Daí que um almoço recente neste Degust’Ar Bistrô, com António Nobre na cozinha, tenha sido um momento raro. Pela mesa desfilaram só tesourinhos do antigamente, bem empratados e temperados.

A mão de chef só se notou quando isso fez sentido. Aconteceu, por exemplo, com os ovos mexidos com espargos, estes cozinhados a vapor antes de misturados, crocantes, saborosíssimos. Ou nos camarões ao alhinho, os bichos grandes, aros de malagueta imersos num molho puxado de alho, intenso.

Melhor também não podia estar o queijo de Évora assado, com orégãos e azeite, nem os ovos de codorniz com paio. Mais vanguardistas as molejas de borrego, a gordura cortada com tiras de casca de laranja e alecrim.

De resto, os pezinhos de coentrada eram pezinhos de coentrada sem modernices, simplesmente perfeitos: vinagre bem medido, o pão frito bem seco, o molho com gelatina e coentros no ponto. O mesmo da salada de orelha de porco, a carne cortada em cubinhos pequenos e sólidos e o típico azeite com coentros e alho. E das tiras de porco de raça alentejana, igualmente polvilhadas de coentros.

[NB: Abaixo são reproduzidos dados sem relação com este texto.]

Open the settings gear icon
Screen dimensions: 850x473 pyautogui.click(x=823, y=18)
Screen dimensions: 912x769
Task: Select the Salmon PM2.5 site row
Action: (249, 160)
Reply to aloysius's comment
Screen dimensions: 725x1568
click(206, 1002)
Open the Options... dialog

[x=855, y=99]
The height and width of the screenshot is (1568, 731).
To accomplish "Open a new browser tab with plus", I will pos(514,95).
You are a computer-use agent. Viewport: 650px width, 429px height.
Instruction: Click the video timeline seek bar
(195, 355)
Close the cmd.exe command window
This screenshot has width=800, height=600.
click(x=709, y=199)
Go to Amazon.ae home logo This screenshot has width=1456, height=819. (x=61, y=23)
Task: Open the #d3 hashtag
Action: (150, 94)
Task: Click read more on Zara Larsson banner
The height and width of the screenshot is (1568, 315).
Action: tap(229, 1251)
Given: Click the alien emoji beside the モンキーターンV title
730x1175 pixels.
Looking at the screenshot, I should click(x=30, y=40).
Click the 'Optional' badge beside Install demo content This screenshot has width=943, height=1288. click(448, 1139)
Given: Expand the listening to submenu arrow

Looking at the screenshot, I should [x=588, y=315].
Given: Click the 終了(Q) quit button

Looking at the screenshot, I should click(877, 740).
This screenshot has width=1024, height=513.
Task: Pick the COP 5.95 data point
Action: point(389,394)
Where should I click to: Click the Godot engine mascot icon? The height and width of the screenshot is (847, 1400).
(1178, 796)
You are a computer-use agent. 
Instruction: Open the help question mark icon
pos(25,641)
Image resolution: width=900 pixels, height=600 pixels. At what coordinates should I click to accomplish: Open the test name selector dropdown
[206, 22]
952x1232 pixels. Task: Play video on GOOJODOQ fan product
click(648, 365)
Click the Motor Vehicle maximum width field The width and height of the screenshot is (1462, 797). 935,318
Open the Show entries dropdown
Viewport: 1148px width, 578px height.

António Nobre anda noutros voos e tem outras ambições. O seu restaurante bandeira continua a ser o Degust’Ar, mesmo ao lado, onde há menus de degustação que competem com as mesas mais sofisticadas de Lisboa. Mas neste Bistrô consegue-se comer muito bem e sem fazer tanto prejuízo nas finanças.

Os vinhos são sobretudo alentejanos, como seria de esperar, bem seleccionados e sempre com a temperatura medida à frente do cliente. Bistrô não é bandalheira.